_PROVIDED RECORDS_.
----

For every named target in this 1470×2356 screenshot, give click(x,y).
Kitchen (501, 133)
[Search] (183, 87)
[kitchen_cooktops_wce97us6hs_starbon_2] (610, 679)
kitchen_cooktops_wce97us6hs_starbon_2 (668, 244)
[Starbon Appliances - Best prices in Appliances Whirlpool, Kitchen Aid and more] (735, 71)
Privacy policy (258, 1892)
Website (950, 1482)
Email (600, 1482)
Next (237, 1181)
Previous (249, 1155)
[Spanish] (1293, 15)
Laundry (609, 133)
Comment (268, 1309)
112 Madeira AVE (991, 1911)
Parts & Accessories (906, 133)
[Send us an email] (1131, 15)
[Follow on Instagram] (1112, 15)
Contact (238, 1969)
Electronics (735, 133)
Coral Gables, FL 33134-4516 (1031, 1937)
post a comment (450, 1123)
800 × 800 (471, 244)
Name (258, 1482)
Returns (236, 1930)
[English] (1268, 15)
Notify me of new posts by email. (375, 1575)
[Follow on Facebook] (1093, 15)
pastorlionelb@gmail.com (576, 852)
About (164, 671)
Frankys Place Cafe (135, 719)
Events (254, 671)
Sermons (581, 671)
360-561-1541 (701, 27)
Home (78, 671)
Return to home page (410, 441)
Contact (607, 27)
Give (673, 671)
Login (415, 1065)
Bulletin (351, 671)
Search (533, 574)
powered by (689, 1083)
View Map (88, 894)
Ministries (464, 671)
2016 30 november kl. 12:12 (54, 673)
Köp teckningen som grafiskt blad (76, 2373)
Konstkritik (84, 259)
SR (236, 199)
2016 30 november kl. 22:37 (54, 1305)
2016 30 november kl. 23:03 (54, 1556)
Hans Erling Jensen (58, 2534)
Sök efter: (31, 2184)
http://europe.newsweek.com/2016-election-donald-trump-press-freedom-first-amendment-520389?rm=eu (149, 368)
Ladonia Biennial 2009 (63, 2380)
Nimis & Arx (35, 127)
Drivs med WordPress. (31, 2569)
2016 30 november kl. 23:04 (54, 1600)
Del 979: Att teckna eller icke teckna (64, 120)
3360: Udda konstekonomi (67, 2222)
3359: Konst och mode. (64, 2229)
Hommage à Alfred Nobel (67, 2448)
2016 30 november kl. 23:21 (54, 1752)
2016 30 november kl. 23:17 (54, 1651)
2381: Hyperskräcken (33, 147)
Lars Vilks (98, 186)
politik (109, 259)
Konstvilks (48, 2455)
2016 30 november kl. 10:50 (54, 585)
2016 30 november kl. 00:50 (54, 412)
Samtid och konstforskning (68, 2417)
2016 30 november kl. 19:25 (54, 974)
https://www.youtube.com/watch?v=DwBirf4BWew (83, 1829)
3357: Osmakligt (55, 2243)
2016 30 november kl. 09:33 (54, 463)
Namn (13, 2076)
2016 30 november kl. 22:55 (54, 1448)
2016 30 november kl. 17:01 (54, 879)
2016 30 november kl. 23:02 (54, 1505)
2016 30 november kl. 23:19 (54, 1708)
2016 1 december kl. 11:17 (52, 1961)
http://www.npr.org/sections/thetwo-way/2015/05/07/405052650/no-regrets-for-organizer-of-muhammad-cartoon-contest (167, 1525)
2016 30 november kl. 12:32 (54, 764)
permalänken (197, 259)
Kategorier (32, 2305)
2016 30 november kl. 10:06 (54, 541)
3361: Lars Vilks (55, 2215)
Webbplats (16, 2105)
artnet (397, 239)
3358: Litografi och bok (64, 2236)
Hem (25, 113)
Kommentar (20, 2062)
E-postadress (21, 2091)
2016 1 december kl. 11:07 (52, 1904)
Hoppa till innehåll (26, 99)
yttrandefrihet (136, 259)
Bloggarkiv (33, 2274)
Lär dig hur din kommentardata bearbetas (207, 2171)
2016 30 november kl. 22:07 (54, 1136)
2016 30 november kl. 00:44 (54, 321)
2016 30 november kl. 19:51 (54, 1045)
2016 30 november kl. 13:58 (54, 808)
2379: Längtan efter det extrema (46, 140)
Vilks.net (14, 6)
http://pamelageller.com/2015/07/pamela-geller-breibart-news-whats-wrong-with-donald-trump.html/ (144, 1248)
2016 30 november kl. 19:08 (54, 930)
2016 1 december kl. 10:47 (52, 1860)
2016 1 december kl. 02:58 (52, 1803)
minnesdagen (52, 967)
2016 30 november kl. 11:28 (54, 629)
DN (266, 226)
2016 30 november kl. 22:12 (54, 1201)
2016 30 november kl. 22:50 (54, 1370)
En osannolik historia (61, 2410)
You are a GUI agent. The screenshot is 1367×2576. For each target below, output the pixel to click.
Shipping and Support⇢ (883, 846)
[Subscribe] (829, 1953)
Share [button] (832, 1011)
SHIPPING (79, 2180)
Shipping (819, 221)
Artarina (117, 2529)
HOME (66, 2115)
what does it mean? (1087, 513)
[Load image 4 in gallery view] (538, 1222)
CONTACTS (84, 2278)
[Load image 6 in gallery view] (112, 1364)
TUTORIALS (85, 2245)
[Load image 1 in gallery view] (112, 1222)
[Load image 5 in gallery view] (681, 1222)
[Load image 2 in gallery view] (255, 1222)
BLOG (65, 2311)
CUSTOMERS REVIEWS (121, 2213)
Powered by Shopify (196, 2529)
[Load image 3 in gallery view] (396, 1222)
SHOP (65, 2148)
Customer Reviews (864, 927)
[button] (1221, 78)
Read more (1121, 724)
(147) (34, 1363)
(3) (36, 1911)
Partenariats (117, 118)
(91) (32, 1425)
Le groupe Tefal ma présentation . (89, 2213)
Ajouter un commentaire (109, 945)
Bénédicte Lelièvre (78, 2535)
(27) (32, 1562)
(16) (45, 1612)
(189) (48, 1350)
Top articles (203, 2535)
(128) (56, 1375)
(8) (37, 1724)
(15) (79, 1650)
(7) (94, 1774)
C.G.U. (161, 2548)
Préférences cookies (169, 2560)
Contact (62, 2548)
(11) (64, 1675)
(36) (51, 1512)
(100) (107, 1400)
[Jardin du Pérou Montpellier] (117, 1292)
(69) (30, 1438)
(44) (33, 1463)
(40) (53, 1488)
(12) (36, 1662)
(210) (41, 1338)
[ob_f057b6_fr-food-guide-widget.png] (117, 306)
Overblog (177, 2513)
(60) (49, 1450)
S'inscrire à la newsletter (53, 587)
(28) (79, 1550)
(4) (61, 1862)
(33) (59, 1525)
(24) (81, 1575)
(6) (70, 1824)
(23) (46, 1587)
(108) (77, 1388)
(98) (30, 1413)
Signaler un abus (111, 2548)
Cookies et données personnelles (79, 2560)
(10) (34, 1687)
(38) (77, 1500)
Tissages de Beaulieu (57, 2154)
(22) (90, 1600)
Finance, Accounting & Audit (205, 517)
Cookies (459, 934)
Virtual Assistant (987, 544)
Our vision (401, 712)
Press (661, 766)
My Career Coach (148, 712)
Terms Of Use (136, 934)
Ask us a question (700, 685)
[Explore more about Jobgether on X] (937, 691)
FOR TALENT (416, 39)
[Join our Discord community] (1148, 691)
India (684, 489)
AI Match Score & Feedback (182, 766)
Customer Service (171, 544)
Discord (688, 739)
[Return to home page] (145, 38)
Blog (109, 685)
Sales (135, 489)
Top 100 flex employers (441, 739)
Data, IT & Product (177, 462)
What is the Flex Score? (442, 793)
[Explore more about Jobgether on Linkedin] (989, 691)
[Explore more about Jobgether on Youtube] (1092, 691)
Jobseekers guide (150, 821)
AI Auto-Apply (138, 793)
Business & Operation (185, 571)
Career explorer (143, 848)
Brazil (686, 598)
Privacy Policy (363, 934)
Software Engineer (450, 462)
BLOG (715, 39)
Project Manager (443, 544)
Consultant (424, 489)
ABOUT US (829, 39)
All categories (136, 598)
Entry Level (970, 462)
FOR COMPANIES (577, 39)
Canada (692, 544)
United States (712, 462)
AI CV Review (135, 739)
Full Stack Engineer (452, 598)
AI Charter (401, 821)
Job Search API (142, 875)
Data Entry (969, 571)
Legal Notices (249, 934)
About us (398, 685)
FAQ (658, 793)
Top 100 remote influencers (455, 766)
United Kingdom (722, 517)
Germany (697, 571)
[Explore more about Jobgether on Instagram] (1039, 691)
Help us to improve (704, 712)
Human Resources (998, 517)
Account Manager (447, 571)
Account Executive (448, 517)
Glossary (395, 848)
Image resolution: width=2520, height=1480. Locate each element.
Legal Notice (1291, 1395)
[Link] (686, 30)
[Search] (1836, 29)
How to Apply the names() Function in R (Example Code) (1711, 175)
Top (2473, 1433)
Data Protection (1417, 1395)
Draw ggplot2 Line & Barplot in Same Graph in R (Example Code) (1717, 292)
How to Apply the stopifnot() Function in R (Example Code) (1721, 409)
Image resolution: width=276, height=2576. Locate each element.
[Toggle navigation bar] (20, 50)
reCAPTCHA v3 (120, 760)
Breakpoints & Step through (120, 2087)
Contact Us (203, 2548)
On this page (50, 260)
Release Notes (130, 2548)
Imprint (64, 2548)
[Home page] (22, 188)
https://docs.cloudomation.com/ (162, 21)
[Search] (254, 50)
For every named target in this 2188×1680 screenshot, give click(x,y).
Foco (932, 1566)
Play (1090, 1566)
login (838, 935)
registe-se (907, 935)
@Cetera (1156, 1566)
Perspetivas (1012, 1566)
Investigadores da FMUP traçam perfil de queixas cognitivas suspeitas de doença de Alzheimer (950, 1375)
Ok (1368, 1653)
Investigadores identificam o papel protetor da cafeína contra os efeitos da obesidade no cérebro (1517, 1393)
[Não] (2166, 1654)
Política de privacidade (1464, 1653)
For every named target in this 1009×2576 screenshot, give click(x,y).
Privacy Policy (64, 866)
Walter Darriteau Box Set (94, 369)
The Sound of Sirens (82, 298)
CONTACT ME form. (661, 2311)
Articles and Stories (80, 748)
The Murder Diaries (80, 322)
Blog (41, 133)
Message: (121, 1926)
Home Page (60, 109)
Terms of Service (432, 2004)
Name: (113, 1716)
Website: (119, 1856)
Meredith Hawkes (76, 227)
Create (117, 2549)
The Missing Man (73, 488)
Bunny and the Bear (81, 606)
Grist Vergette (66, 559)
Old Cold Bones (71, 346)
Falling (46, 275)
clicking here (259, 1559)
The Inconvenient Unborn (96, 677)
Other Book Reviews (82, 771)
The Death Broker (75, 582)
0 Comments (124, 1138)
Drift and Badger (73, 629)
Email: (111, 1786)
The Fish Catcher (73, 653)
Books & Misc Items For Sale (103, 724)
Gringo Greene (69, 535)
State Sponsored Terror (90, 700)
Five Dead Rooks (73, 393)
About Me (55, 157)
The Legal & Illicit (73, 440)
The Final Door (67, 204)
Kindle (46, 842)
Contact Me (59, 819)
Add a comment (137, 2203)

----

_WHAT IS NEEDED_. Using the data above, repeat exactly the lines that begin at the line with "(11) (64, 1675)" and end at the line with "(4) (61, 1862)", both ends included.

_ANSWER TO THIS PROBLEM_.
(11) (64, 1675)
(36) (51, 1512)
(100) (107, 1400)
[Jardin du Pérou Montpellier] (117, 1292)
(69) (30, 1438)
(44) (33, 1463)
(40) (53, 1488)
(12) (36, 1662)
(210) (41, 1338)
[ob_f057b6_fr-food-guide-widget.png] (117, 306)
Overblog (177, 2513)
(60) (49, 1450)
S'inscrire à la newsletter (53, 587)
(28) (79, 1550)
(4) (61, 1862)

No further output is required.